Task brief
Copy out all the data, word for word.

Dataset excerpts
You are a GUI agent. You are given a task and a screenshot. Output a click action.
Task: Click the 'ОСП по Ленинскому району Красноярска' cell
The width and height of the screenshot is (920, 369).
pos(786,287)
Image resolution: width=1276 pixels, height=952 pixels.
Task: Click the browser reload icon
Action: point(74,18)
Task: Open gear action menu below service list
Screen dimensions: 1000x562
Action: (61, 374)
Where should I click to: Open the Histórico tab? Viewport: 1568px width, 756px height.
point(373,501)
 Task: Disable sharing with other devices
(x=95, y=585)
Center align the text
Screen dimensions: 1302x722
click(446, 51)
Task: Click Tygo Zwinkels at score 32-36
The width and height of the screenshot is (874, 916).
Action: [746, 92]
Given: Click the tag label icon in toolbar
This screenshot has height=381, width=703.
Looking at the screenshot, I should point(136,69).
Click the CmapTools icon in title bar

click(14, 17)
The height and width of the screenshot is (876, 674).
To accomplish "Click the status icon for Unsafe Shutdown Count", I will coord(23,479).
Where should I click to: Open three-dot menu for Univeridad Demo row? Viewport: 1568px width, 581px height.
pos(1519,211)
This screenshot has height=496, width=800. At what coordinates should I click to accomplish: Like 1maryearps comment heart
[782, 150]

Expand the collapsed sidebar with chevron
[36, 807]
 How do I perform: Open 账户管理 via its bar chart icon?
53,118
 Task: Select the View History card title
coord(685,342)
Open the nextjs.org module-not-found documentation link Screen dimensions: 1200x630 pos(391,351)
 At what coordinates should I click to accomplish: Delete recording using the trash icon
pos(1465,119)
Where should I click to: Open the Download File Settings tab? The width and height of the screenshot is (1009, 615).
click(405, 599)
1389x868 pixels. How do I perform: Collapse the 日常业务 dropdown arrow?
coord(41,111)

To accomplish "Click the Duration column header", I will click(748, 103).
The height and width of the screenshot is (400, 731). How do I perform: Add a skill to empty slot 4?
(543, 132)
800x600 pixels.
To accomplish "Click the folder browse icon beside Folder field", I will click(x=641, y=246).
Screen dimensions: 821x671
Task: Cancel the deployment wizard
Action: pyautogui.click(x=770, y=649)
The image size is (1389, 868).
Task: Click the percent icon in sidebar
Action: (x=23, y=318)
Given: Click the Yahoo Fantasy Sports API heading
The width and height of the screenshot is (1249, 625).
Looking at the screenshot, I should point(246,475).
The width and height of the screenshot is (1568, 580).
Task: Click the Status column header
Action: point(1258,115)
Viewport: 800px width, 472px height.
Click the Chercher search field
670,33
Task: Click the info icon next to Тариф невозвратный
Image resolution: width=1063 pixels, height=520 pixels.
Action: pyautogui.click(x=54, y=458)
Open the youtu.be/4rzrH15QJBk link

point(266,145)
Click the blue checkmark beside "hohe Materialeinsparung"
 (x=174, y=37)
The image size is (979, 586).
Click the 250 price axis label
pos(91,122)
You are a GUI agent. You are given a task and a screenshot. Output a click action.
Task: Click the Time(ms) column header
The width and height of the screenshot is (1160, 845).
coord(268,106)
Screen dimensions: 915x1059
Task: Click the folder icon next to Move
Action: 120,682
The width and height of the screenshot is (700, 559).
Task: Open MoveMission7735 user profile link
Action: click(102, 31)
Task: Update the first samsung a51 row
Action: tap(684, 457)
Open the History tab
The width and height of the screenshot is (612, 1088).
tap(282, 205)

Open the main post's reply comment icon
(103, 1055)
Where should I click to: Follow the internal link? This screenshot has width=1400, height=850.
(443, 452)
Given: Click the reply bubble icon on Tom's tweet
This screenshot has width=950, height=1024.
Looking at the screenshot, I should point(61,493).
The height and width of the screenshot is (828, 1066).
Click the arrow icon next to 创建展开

Task result
You are a GUI agent. You are given a task and a screenshot. Output a click action.
Task: Click the 'ОСП по Ленинскому району Красноярска' cell
The width and height of the screenshot is (920, 369).
pos(786,287)
Image resolution: width=1276 pixels, height=952 pixels.
Task: Click the browser reload icon
Action: point(74,18)
Task: Open gear action menu below service list
Screen dimensions: 1000x562
Action: (61, 374)
Where should I click to: Open the Histórico tab? Viewport: 1568px width, 756px height.
point(373,501)
 Task: Disable sharing with other devices
(x=95, y=585)
Center align the text
Screen dimensions: 1302x722
click(446, 51)
Task: Click Tygo Zwinkels at score 32-36
The width and height of the screenshot is (874, 916).
Action: [746, 92]
Given: Click the tag label icon in toolbar
This screenshot has height=381, width=703.
Looking at the screenshot, I should point(136,69).
Click the CmapTools icon in title bar

click(14, 17)
The height and width of the screenshot is (876, 674).
To accomplish "Click the status icon for Unsafe Shutdown Count", I will coord(23,479).
Where should I click to: Open three-dot menu for Univeridad Demo row? Viewport: 1568px width, 581px height.
pos(1519,211)
This screenshot has height=496, width=800. At what coordinates should I click to accomplish: Like 1maryearps comment heart
[782, 150]

Expand the collapsed sidebar with chevron
[36, 807]
 How do I perform: Open 账户管理 via its bar chart icon?
53,118
 Task: Select the View History card title
coord(685,342)
Open the nextjs.org module-not-found documentation link Screen dimensions: 1200x630 pos(391,351)
 At what coordinates should I click to accomplish: Delete recording using the trash icon
pos(1465,119)
Where should I click to: Open the Download File Settings tab? The width and height of the screenshot is (1009, 615).
click(405, 599)
1389x868 pixels. How do I perform: Collapse the 日常业务 dropdown arrow?
coord(41,111)

To accomplish "Click the Duration column header", I will click(748, 103).
The height and width of the screenshot is (400, 731). How do I perform: Add a skill to empty slot 4?
(543, 132)
800x600 pixels.
To accomplish "Click the folder browse icon beside Folder field", I will click(x=641, y=246).
Screen dimensions: 821x671
Task: Cancel the deployment wizard
Action: pyautogui.click(x=770, y=649)
The image size is (1389, 868).
Task: Click the percent icon in sidebar
Action: (x=23, y=318)
Given: Click the Yahoo Fantasy Sports API heading
The width and height of the screenshot is (1249, 625).
Looking at the screenshot, I should point(246,475).
The width and height of the screenshot is (1568, 580).
Task: Click the Status column header
Action: point(1258,115)
Viewport: 800px width, 472px height.
Click the Chercher search field
670,33
Task: Click the info icon next to Тариф невозвратный
Image resolution: width=1063 pixels, height=520 pixels.
Action: pyautogui.click(x=54, y=458)
Open the youtu.be/4rzrH15QJBk link

point(266,145)
Click the blue checkmark beside "hohe Materialeinsparung"
 (x=174, y=37)
The image size is (979, 586).
Click the 250 price axis label
pos(91,122)
You are a GUI agent. You are given a task and a screenshot. Output a click action.
Task: Click the Time(ms) column header
The width and height of the screenshot is (1160, 845).
coord(268,106)
Screen dimensions: 915x1059
Task: Click the folder icon next to Move
Action: 120,682
The width and height of the screenshot is (700, 559).
Task: Open MoveMission7735 user profile link
Action: click(102, 31)
Task: Update the first samsung a51 row
Action: tap(684, 457)
Open the History tab
The width and height of the screenshot is (612, 1088).
tap(282, 205)

Open the main post's reply comment icon
(103, 1055)
Where should I click to: Follow the internal link? This screenshot has width=1400, height=850.
(443, 452)
Given: Click the reply bubble icon on Tom's tweet
This screenshot has width=950, height=1024.
Looking at the screenshot, I should point(61,493).
The height and width of the screenshot is (828, 1066).
Click the arrow icon next to 创建展开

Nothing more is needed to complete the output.